• [DESCRIPTION OF THE TASK]:
Would you set down each line of the data below exactly?

Stored records
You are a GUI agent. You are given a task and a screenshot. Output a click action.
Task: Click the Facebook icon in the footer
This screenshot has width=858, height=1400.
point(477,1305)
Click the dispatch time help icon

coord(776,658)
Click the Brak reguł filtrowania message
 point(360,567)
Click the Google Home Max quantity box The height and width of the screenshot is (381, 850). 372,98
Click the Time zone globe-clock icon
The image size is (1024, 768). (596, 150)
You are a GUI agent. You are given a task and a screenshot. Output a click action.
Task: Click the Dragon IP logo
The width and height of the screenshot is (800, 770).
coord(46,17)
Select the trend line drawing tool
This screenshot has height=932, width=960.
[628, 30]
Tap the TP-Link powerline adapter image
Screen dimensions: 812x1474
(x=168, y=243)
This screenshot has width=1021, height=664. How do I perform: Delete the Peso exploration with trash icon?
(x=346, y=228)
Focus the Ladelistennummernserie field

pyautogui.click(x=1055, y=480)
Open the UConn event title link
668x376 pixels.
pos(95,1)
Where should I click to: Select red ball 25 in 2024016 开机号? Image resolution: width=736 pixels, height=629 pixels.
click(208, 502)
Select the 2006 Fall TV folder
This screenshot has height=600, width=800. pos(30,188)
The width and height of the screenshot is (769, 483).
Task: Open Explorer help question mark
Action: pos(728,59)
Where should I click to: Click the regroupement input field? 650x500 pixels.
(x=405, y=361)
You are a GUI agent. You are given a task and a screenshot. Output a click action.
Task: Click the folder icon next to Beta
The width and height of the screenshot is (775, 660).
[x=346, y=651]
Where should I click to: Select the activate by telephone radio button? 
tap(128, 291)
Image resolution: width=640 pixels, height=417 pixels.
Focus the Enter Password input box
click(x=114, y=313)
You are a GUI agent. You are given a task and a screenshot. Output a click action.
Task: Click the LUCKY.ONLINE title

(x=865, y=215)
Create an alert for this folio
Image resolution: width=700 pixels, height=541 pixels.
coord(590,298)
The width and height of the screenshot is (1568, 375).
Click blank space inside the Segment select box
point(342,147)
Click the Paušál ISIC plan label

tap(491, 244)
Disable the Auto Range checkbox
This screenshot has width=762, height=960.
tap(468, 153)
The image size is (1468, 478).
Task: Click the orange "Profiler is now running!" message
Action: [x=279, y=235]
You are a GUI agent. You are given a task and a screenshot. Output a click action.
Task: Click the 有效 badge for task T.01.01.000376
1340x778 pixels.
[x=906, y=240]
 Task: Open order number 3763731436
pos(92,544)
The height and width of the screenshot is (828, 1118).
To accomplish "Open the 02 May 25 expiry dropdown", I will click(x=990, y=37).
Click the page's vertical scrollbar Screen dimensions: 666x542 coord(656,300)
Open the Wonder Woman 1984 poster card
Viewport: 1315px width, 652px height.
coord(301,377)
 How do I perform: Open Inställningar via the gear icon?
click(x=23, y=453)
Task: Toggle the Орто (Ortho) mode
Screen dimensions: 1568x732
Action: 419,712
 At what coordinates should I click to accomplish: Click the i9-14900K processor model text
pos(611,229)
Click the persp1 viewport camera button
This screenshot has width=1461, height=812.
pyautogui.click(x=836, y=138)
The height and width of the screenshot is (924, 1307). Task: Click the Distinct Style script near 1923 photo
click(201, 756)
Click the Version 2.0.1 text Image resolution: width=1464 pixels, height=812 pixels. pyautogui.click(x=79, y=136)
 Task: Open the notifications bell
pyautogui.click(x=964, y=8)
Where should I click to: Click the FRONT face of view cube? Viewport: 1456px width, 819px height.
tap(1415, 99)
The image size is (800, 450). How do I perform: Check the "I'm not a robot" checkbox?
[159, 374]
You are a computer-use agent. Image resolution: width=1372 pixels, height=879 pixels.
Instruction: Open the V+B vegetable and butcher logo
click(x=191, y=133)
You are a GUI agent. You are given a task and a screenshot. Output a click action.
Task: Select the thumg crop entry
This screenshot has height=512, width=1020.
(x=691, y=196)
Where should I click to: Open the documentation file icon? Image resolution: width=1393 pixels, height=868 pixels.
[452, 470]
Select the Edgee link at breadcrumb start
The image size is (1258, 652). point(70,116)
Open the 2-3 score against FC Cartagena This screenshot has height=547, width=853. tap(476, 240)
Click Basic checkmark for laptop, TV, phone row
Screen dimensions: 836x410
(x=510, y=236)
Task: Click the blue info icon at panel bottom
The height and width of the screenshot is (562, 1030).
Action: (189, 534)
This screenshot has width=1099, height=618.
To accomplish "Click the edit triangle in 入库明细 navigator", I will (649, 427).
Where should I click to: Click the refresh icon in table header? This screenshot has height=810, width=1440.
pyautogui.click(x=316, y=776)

• [RESPONSE FOR THIS EXERCISE]:
You are a GUI agent. You are given a task and a screenshot. Output a click action.
Task: Click the Facebook icon in the footer
This screenshot has width=858, height=1400.
point(477,1305)
Click the dispatch time help icon

coord(776,658)
Click the Brak reguł filtrowania message
 point(360,567)
Click the Google Home Max quantity box The height and width of the screenshot is (381, 850). 372,98
Click the Time zone globe-clock icon
The image size is (1024, 768). (596, 150)
You are a GUI agent. You are given a task and a screenshot. Output a click action.
Task: Click the Dragon IP logo
The width and height of the screenshot is (800, 770).
coord(46,17)
Select the trend line drawing tool
This screenshot has height=932, width=960.
[628, 30]
Tap the TP-Link powerline adapter image
Screen dimensions: 812x1474
(x=168, y=243)
This screenshot has width=1021, height=664. How do I perform: Delete the Peso exploration with trash icon?
(x=346, y=228)
Focus the Ladelistennummernserie field

pyautogui.click(x=1055, y=480)
Open the UConn event title link
668x376 pixels.
pos(95,1)
Where should I click to: Select red ball 25 in 2024016 开机号? Image resolution: width=736 pixels, height=629 pixels.
click(208, 502)
Select the 2006 Fall TV folder
This screenshot has height=600, width=800. pos(30,188)
The width and height of the screenshot is (769, 483).
Task: Open Explorer help question mark
Action: pos(728,59)
Where should I click to: Click the regroupement input field? 650x500 pixels.
(x=405, y=361)
You are a GUI agent. You are given a task and a screenshot. Output a click action.
Task: Click the folder icon next to Beta
The width and height of the screenshot is (775, 660).
[x=346, y=651]
Where should I click to: Select the activate by telephone radio button? 
tap(128, 291)
Image resolution: width=640 pixels, height=417 pixels.
Focus the Enter Password input box
click(x=114, y=313)
You are a GUI agent. You are given a task and a screenshot. Output a click action.
Task: Click the LUCKY.ONLINE title

(x=865, y=215)
Create an alert for this folio
Image resolution: width=700 pixels, height=541 pixels.
coord(590,298)
The width and height of the screenshot is (1568, 375).
Click blank space inside the Segment select box
point(342,147)
Click the Paušál ISIC plan label

tap(491, 244)
Disable the Auto Range checkbox
This screenshot has width=762, height=960.
tap(468, 153)
The image size is (1468, 478).
Task: Click the orange "Profiler is now running!" message
Action: [x=279, y=235]
You are a GUI agent. You are given a task and a screenshot. Output a click action.
Task: Click the 有效 badge for task T.01.01.000376
1340x778 pixels.
[x=906, y=240]
 Task: Open order number 3763731436
pos(92,544)
The height and width of the screenshot is (828, 1118).
To accomplish "Open the 02 May 25 expiry dropdown", I will click(x=990, y=37).
Click the page's vertical scrollbar Screen dimensions: 666x542 coord(656,300)
Open the Wonder Woman 1984 poster card
Viewport: 1315px width, 652px height.
coord(301,377)
 How do I perform: Open Inställningar via the gear icon?
click(x=23, y=453)
Task: Toggle the Орто (Ortho) mode
Screen dimensions: 1568x732
Action: 419,712
 At what coordinates should I click to accomplish: Click the i9-14900K processor model text
pos(611,229)
Click the persp1 viewport camera button
This screenshot has width=1461, height=812.
pyautogui.click(x=836, y=138)
The height and width of the screenshot is (924, 1307). Task: Click the Distinct Style script near 1923 photo
click(201, 756)
Click the Version 2.0.1 text Image resolution: width=1464 pixels, height=812 pixels. pyautogui.click(x=79, y=136)
 Task: Open the notifications bell
pyautogui.click(x=964, y=8)
Where should I click to: Click the FRONT face of view cube? Viewport: 1456px width, 819px height.
tap(1415, 99)
The image size is (800, 450). How do I perform: Check the "I'm not a robot" checkbox?
[159, 374]
You are a computer-use agent. Image resolution: width=1372 pixels, height=879 pixels.
Instruction: Open the V+B vegetable and butcher logo
click(x=191, y=133)
You are a GUI agent. You are given a task and a screenshot. Output a click action.
Task: Select the thumg crop entry
This screenshot has height=512, width=1020.
(x=691, y=196)
Where should I click to: Open the documentation file icon? Image resolution: width=1393 pixels, height=868 pixels.
[452, 470]
Select the Edgee link at breadcrumb start
The image size is (1258, 652). point(70,116)
Open the 2-3 score against FC Cartagena This screenshot has height=547, width=853. tap(476, 240)
Click Basic checkmark for laptop, TV, phone row
Screen dimensions: 836x410
(x=510, y=236)
Task: Click the blue info icon at panel bottom
The height and width of the screenshot is (562, 1030).
Action: (189, 534)
This screenshot has width=1099, height=618.
To accomplish "Click the edit triangle in 入库明细 navigator", I will (649, 427).
Where should I click to: Click the refresh icon in table header? This screenshot has height=810, width=1440.
pyautogui.click(x=316, y=776)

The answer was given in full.